By the time he was returned to his pen at the Foundation at around 9.30 pm, Tiny was sufficiently awake to roll briefly onto his front and look around. But it was not until the next morning that he was able to get up and to walk stiffly back into the comfort of his den.

There followed a week of intensive observation and twice daily veterinary attendance. Tiny would eat nothing for the first few days and so had to receive his medications by dart and blowpipe every day, a very unpleasant experience for him. He was initially very dull and John had concerns that he might be developing an abdominal infection. John and Mark were standing by for the first few days to anaesthetise Tiny again, in order to re-scan if he became very ill. But soon Beccy and Fraser, keepers at the Foundation, had found a way of medicating Tiny as he started to feel better and roar at them through the bars of the den- the drugs were simply squirted into his mouth when he opened it to roar. Brave keepers!

A somewhat nervewracking week later, during which Beccy and Fraser had had very little sleep, Tiny had started to eat small pieces of meat and so it was possible to continue medication for a few days through this means.


A few days later he had passed a fresh healthy motion and was strong enough to be allowed back into the large compound with his brothers.
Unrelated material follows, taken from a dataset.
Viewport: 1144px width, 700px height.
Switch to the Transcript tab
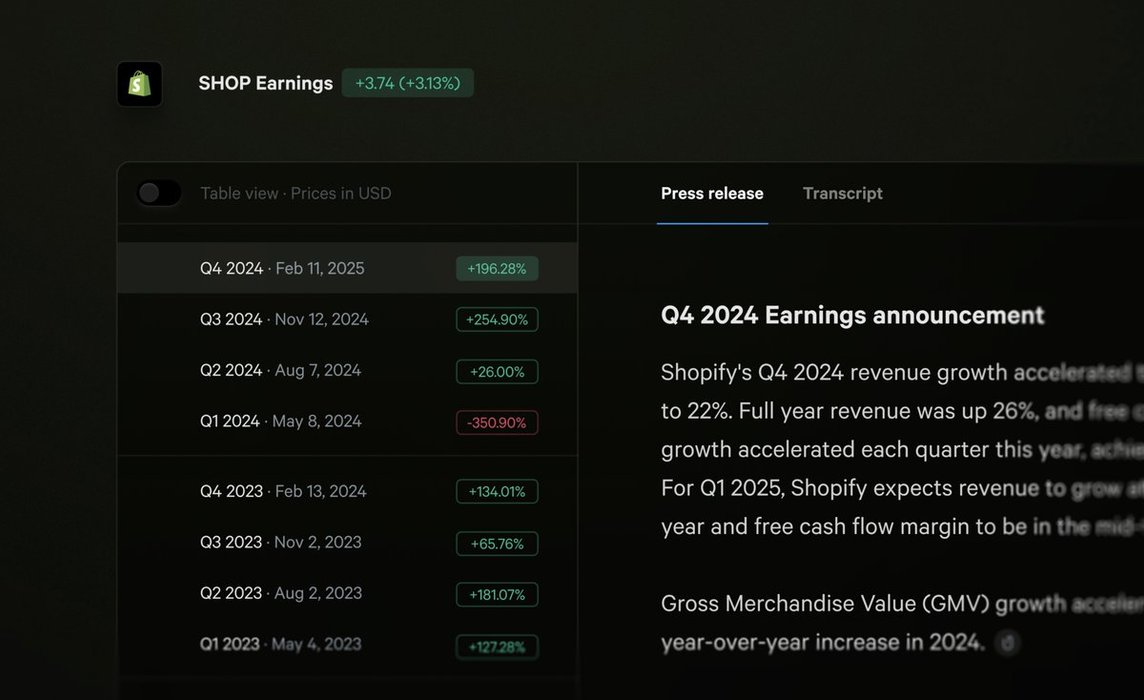[842, 193]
Everyone was worried that perhaps the lions would have an enormous fight because of Tiny’s strange (medicinal) smell or just because he was weaker. Our fears were unfounded, after a bit of roaring and sniffing about, they all settled down as though nothing had happened’


Congratulations to the magnificent staff at the Wildlife Heritage Foundation at Marley Farm for their acute observation and continuous intensive care, and to the veterinary team at Newnham Court. Without this monumental combined effort, we know that Tiny would have died of perforated intestine and peritonitis a few days later.